The brown lory (Chalcopsitta duivenbodei), also called Duyvenbode's lory, is a species of parrot in the family Psittaculidae native to northern New Guinea.

==Taxonomy==
The brown lory is one of three species in the genus Chalcopsitta. Within the genus, it is basal to the two other species.

The generic name comes from the Greek khalkos, meaning bronze, and the Modern Latin psitta, meaning parrot. The specific epithet commemorates the Dutch merchant Maarten Dirk van Renesse van Duivenbode.

The species is monotypic. Populations from northeastern New Guinea are sometimes treated as a distinct subspecies, C. d. syringanuchalis, on the basis of differences in plumage. Birds from the Sepik River area have also been proposed as a separate subspecies C. d. intermedia, but are almost universally subsumed into the nominate or (where two subspecies are recognised) into syringanuchalis.

== Description ==
The brown lory has a black beak, yellow-streaked face, white tail and mostly dark brown plumage.

== Behaviour and ecology ==

=== Breeding ===
Breeding occurs in April. In captivity, clutches were of two eggs, with an incubation period of 24 days and a nestling period of nearly 11 weeks.

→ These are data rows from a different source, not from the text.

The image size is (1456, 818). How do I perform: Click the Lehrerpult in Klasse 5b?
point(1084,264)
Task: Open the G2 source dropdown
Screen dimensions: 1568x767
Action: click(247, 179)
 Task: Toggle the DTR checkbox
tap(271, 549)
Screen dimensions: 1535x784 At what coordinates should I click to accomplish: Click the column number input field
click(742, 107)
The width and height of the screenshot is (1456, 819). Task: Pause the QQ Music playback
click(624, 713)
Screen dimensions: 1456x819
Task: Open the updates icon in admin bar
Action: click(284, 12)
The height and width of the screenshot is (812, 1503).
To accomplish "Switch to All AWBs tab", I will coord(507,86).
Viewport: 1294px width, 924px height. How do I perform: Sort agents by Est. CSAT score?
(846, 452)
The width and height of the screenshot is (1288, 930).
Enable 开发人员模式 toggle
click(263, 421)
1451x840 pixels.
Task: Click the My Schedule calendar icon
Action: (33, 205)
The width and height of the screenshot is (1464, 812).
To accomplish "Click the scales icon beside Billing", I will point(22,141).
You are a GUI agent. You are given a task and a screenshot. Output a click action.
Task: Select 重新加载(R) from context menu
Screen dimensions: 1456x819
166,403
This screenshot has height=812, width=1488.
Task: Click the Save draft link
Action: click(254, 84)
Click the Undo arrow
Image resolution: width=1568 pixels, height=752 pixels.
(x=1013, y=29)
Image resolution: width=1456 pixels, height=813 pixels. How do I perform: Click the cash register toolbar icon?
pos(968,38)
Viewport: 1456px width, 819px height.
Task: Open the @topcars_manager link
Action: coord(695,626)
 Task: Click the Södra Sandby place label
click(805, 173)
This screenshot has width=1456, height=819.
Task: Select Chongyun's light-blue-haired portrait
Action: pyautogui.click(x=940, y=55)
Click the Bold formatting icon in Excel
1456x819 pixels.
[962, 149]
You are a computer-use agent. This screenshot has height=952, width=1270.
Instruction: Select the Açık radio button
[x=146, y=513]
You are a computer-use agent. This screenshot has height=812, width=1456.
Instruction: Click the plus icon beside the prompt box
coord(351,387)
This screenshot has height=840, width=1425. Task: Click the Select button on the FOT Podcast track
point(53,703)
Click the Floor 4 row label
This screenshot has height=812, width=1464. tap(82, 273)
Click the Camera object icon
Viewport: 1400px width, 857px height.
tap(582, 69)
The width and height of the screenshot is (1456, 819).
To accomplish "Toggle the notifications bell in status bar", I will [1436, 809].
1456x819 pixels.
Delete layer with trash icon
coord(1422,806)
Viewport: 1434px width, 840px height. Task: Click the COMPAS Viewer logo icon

== Habitat and conservation ==
The brown lory is found in northern New Guinea.
Its natural habitat is subtropical or tropical moist lowland forests, with elevations up to 150 m (492 ft). It is considered generally uncommon in its range, though it is locally common in certain areas (such as the Puwani River area south of Vanimo).

== Status ==
The species is listed as least-concern by the IUCN. However, its population is thought to be declining. The overall population is estimated at 50,000 individuals.